[Exercise] Retype, word for word, every line from the one holding "Task: Collapse the User Portal epic row" through the one holding "Open Captainyoung row details" in the entries below, both included, and only those lines.

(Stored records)
################
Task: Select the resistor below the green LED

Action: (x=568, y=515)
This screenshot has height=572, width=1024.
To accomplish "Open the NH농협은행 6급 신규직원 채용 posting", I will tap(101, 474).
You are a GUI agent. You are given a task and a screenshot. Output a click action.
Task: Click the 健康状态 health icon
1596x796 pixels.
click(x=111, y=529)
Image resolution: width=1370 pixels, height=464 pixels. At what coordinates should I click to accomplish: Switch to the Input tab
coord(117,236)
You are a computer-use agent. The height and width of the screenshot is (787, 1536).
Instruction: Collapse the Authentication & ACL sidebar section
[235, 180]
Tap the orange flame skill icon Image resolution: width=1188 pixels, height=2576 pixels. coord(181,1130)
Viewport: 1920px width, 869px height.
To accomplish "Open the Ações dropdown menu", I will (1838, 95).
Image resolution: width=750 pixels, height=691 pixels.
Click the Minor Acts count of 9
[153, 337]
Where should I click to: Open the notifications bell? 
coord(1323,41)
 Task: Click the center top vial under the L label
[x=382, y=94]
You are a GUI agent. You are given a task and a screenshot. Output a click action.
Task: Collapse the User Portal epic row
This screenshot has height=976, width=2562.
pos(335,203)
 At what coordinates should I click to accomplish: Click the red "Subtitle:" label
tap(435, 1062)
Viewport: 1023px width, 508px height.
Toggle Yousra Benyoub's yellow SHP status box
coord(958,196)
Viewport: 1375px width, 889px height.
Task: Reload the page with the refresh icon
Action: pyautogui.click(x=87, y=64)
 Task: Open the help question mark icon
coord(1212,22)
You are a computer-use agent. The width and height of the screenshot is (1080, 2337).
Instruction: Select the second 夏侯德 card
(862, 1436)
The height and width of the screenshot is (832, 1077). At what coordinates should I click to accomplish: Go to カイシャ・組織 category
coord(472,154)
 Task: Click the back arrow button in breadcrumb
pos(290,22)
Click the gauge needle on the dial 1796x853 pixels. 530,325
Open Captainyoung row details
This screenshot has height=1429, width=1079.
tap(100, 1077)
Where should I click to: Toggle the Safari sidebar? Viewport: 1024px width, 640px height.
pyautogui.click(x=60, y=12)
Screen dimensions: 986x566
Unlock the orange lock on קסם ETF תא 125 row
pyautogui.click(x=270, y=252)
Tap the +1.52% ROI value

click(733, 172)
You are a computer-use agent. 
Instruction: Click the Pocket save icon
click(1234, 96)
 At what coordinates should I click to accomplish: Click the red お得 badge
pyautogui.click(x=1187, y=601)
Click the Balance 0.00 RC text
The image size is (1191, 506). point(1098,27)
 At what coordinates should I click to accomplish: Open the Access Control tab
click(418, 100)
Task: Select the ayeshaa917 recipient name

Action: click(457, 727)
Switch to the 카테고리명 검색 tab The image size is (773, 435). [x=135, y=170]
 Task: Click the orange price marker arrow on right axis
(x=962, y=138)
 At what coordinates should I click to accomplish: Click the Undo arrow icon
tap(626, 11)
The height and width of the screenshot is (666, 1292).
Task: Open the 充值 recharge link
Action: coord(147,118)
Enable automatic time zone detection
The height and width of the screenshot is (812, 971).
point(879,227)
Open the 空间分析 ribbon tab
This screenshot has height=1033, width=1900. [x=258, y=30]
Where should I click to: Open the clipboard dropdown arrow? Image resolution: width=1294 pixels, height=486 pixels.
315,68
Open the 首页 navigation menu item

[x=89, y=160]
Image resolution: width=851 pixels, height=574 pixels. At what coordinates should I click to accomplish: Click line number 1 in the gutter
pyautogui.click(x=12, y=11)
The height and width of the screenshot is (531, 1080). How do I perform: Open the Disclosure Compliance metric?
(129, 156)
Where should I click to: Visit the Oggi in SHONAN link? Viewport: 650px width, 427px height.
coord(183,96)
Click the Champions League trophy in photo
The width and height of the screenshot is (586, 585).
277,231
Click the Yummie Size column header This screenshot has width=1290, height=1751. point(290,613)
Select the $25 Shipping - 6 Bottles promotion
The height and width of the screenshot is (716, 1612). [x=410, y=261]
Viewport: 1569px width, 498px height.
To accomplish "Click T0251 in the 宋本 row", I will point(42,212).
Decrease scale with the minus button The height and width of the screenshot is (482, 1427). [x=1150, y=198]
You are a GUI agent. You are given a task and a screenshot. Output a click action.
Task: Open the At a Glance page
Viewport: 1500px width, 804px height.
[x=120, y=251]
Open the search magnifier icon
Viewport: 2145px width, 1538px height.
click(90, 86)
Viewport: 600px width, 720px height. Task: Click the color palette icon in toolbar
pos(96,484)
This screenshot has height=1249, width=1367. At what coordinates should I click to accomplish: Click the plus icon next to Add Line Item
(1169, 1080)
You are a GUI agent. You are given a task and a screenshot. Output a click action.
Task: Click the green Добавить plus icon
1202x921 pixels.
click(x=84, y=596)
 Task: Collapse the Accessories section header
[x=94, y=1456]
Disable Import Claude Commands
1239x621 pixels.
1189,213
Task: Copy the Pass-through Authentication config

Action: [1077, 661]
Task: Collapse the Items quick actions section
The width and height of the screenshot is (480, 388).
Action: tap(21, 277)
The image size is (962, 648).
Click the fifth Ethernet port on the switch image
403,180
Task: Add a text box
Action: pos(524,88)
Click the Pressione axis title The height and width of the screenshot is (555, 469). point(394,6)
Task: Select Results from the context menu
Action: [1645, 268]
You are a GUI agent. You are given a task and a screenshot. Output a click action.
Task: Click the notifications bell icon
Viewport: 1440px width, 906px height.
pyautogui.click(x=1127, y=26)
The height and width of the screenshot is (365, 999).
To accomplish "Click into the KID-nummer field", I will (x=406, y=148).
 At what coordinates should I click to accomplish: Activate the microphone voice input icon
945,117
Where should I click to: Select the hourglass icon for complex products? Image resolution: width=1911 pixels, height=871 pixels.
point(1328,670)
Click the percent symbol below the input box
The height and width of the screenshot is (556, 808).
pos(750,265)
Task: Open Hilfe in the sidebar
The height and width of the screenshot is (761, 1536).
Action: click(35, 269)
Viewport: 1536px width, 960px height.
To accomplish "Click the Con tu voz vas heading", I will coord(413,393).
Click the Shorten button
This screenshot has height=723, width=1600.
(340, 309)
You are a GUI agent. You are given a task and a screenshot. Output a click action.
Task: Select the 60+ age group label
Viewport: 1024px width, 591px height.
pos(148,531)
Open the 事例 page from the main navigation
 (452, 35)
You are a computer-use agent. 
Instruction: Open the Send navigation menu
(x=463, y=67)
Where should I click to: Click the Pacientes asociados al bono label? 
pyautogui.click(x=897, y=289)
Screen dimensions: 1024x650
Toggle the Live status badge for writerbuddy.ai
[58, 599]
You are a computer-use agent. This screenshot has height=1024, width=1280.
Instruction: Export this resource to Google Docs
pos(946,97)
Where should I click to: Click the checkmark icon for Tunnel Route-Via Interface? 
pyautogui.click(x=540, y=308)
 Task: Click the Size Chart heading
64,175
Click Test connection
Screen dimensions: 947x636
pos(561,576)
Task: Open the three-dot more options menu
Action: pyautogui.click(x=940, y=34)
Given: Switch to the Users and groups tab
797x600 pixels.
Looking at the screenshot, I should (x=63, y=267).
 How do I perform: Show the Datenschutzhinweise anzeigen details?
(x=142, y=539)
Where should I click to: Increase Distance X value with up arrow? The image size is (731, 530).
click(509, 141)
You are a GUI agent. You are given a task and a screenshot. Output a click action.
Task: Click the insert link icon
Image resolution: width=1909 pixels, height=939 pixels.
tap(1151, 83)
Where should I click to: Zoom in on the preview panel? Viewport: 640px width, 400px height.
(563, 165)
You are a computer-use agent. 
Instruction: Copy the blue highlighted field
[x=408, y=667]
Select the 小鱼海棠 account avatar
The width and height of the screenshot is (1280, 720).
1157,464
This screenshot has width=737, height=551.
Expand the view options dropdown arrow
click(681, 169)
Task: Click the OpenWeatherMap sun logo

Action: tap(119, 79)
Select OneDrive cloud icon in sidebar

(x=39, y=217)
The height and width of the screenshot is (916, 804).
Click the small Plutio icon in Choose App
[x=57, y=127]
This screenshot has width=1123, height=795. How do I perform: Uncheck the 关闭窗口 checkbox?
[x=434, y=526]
################
[Response to this exercise]
Task: Collapse the User Portal epic row
This screenshot has height=976, width=2562.
pos(335,203)
 At what coordinates should I click to accomplish: Click the red "Subtitle:" label
tap(435, 1062)
Viewport: 1023px width, 508px height.
Toggle Yousra Benyoub's yellow SHP status box
coord(958,196)
Viewport: 1375px width, 889px height.
Task: Reload the page with the refresh icon
Action: pyautogui.click(x=87, y=64)
 Task: Open the help question mark icon
coord(1212,22)
You are a computer-use agent. The width and height of the screenshot is (1080, 2337).
Instruction: Select the second 夏侯德 card
(862, 1436)
The height and width of the screenshot is (832, 1077). At what coordinates should I click to accomplish: Go to カイシャ・組織 category
coord(472,154)
 Task: Click the back arrow button in breadcrumb
pos(290,22)
Click the gauge needle on the dial 1796x853 pixels. 530,325
Open Captainyoung row details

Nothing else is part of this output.